DIRECTIONS FOR THIS TASK
Beginning with the line that holds "At what coordinates should I click to accomplish: Click the stop" in the data below, give again every line through the one that holds "Given: Select the Claude Code connector pill", exactly as written.

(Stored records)
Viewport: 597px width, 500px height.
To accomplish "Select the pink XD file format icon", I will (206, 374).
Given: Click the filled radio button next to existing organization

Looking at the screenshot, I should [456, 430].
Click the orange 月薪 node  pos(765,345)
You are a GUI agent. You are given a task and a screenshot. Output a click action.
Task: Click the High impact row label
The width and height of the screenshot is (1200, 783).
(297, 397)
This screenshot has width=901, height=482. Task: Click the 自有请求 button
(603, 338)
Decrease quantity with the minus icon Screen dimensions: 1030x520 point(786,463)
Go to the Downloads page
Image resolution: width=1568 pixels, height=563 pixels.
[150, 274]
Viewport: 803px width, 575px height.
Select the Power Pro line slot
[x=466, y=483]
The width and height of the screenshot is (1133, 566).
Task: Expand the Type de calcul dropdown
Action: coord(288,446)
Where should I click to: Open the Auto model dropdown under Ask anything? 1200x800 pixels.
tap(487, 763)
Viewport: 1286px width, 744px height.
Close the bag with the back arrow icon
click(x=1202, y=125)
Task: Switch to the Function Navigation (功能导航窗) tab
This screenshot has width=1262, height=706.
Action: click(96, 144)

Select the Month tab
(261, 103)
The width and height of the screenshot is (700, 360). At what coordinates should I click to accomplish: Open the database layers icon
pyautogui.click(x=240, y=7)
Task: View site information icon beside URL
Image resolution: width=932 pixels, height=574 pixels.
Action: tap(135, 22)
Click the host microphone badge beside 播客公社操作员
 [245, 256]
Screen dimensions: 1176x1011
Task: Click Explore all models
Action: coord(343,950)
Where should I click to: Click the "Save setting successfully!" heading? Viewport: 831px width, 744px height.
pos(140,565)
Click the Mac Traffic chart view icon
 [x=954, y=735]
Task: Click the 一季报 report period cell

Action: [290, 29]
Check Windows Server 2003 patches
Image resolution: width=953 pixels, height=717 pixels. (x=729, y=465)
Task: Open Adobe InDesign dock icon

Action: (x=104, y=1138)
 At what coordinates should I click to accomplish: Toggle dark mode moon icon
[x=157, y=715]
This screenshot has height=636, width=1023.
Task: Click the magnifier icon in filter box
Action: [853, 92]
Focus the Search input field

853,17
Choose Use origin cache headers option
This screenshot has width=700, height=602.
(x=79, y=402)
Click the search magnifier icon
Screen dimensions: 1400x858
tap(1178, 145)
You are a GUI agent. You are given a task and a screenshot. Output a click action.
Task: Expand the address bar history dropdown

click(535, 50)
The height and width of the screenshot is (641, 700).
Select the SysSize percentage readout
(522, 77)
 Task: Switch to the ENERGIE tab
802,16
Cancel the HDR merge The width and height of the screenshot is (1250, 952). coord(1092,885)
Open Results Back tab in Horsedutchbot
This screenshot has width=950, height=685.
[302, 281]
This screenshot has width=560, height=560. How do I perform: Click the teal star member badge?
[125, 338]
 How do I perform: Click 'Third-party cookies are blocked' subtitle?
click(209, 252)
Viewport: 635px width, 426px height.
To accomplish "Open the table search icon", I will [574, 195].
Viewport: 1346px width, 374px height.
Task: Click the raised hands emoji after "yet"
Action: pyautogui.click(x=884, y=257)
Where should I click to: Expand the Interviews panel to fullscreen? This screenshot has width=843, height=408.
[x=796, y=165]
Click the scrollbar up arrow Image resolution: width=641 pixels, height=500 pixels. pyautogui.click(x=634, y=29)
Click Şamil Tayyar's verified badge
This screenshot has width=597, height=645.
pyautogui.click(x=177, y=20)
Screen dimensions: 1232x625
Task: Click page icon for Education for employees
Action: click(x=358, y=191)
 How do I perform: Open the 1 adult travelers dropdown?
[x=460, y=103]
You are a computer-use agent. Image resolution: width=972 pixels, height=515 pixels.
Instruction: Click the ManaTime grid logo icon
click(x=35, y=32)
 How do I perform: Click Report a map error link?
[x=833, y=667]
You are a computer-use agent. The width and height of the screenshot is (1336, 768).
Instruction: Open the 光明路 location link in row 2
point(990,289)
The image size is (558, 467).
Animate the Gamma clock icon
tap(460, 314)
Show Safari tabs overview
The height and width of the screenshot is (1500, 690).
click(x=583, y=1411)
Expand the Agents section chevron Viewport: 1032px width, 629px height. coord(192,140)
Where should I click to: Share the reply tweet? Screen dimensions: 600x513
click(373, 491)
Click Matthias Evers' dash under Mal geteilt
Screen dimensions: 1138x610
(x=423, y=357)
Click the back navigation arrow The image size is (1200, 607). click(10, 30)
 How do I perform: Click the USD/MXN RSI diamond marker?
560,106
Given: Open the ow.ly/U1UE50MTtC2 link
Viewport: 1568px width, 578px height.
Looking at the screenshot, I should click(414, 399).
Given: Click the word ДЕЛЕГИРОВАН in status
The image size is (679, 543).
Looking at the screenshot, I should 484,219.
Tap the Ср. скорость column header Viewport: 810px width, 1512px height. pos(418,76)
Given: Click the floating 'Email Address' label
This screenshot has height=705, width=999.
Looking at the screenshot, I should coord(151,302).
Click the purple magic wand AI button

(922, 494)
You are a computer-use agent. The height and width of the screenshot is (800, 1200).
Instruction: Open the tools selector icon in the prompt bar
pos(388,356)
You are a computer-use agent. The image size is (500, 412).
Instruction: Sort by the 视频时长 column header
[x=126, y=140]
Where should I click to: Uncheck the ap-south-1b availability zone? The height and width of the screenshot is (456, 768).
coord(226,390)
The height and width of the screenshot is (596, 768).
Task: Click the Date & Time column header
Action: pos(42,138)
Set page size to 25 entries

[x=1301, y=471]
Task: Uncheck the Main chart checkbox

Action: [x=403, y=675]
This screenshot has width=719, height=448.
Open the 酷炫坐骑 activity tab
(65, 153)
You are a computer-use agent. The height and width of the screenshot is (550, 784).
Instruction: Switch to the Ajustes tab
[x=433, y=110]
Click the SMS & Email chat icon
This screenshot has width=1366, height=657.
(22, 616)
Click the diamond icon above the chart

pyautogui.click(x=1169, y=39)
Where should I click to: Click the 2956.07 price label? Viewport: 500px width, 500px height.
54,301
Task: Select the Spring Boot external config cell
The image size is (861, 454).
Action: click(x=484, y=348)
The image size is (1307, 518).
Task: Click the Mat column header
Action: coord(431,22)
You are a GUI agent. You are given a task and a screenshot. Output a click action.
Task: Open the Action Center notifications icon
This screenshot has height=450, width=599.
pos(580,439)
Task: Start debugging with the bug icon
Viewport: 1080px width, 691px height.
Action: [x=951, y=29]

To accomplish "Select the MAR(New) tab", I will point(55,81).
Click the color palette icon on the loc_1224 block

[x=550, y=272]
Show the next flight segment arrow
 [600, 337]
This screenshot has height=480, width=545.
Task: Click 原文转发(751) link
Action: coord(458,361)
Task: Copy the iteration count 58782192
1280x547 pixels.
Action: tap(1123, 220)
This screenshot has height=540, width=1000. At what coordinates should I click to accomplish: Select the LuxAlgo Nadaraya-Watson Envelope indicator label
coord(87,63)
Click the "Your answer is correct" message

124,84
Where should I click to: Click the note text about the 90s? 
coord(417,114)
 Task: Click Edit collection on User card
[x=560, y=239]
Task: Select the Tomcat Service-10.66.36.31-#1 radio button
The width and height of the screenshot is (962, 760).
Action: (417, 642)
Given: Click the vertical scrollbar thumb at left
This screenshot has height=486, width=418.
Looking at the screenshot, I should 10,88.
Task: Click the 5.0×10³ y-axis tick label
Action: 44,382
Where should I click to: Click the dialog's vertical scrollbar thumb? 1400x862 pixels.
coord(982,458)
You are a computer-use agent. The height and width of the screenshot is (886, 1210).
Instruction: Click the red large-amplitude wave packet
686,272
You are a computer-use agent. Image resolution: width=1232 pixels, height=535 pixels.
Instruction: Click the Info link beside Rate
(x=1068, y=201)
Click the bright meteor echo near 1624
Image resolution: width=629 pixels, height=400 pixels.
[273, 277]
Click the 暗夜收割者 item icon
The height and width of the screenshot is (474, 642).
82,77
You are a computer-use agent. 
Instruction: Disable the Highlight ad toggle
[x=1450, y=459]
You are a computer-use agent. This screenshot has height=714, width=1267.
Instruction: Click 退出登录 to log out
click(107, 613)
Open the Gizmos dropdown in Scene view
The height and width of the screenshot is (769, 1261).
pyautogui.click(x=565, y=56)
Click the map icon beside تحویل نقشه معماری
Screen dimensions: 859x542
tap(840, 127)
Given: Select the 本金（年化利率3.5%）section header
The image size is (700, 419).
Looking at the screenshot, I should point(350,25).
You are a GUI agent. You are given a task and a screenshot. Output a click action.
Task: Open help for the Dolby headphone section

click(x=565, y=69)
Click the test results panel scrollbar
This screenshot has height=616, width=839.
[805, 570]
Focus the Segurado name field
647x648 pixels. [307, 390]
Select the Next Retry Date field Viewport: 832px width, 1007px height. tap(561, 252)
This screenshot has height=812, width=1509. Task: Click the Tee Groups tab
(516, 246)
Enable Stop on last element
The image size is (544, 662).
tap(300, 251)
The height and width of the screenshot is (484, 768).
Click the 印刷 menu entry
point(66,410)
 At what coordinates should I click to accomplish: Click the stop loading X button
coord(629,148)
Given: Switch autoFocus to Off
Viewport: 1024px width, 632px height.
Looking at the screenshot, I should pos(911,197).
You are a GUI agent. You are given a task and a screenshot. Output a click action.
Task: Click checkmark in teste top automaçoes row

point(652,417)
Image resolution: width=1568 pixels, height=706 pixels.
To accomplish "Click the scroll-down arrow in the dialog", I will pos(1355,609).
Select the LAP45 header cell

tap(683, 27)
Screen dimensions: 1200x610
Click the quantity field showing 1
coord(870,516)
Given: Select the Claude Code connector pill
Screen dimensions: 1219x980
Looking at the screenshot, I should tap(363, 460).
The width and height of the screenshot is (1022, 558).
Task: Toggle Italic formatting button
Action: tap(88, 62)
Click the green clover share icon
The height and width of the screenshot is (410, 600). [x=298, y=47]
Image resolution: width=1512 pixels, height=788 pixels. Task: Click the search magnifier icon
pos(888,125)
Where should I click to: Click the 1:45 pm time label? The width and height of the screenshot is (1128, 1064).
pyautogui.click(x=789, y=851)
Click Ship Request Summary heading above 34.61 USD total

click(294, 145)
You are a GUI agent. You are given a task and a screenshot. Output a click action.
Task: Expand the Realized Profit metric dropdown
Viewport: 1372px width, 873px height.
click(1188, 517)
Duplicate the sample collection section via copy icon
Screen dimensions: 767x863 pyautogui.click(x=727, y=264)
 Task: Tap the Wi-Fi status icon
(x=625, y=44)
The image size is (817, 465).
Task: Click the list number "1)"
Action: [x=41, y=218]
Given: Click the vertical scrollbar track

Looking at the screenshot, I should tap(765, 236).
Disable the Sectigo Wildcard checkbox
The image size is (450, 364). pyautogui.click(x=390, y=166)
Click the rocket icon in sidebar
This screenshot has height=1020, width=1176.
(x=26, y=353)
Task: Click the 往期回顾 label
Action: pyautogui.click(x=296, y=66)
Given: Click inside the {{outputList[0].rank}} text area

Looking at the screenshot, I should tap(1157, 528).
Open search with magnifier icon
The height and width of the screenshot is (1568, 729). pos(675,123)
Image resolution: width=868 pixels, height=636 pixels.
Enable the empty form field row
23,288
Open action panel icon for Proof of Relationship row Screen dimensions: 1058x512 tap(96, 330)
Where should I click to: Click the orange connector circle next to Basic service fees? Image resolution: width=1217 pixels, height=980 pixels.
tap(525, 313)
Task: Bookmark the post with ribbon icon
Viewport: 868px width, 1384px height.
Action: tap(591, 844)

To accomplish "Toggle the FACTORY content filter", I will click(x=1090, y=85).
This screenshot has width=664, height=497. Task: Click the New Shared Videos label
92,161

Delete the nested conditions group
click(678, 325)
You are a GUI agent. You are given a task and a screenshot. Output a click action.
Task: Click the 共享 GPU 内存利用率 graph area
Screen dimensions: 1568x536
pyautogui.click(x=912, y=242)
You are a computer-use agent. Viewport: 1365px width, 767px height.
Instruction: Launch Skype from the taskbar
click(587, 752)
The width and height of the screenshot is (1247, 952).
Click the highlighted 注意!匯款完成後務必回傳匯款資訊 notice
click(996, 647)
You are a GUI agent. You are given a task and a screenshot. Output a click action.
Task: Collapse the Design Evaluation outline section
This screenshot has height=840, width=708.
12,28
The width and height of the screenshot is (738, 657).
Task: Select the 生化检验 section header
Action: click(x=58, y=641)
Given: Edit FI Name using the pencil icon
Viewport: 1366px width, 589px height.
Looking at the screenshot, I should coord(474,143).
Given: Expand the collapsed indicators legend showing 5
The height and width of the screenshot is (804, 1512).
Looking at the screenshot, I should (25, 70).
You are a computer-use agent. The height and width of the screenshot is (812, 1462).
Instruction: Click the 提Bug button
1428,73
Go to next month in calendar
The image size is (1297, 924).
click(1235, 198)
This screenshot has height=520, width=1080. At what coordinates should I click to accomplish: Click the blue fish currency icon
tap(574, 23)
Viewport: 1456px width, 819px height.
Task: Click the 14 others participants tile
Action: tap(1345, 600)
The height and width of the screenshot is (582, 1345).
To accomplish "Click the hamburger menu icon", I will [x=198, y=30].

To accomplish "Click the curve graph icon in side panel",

RESPONSE AREA
 At what coordinates should I click to accomplish: Click the stop loading X button
coord(629,148)
Given: Switch autoFocus to Off
Viewport: 1024px width, 632px height.
Looking at the screenshot, I should pos(911,197).
You are a GUI agent. You are given a task and a screenshot. Output a click action.
Task: Click checkmark in teste top automaçoes row

point(652,417)
Image resolution: width=1568 pixels, height=706 pixels.
To accomplish "Click the scroll-down arrow in the dialog", I will pos(1355,609).
Select the LAP45 header cell

tap(683, 27)
Screen dimensions: 1200x610
Click the quantity field showing 1
coord(870,516)
Given: Select the Claude Code connector pill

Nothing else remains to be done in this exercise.